Starring Alexandra Shipp, Nicholas Hamilton, DeRon Horton
Directed by Scott Speer
The only certain things in life are death and taxes. Well, I’ll add another one to that list: films about death.
Not the maudlin type, but those films where the deceased hero gets a chance to right wrongs, and do something good after their demise. You ’Always’ get these scripts knocking around Hollywood, and as ’Ghost’ is beloved by millions, thirty years after that blockbuster left millions blubbing into their popcorn, there’s little wonder producers are keen to revisit those themes. I ’truly, madly, deeply’ believe that.
This one centres on besotted high school graduates Riley (Alexandra Shipp) and Chris (Nicholas Hamilton). She’s a cool artist, he’s a fresh faced biker who looks like he’s just stepped off the set of a modelling shoot. Which is fine. Gritty authenticity takes a back seat in this good looking tear-splattered fantasy romance.

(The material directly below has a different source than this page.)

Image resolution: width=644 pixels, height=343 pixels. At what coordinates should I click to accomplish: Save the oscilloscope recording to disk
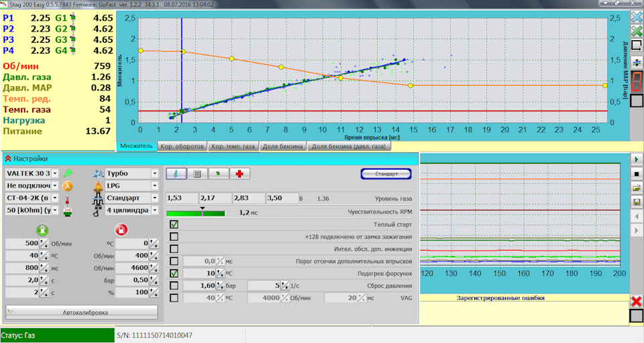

They are separated by a (brilliantly executed) tragic car accident. Riley blames herself for her boyfriend’s death, while Chris is stranded in limbo.
Miraculously, the two find a way to connect. And no, it doesn’t involve a potter’s wheel or Unchained Melody.
It’s well put together, the cast are fine, the songs are okay, and the a-ha/Take On Me-style comic book close peps things up a bit. It’s no classic, but if you’re a teenager who loves getting lost in romantic dramas with a supernatural theme, then this should tick a lot of boxes.
If you’ve never seen Ghost, you might like it. And contrary to what the title suggests, it’s just the right length.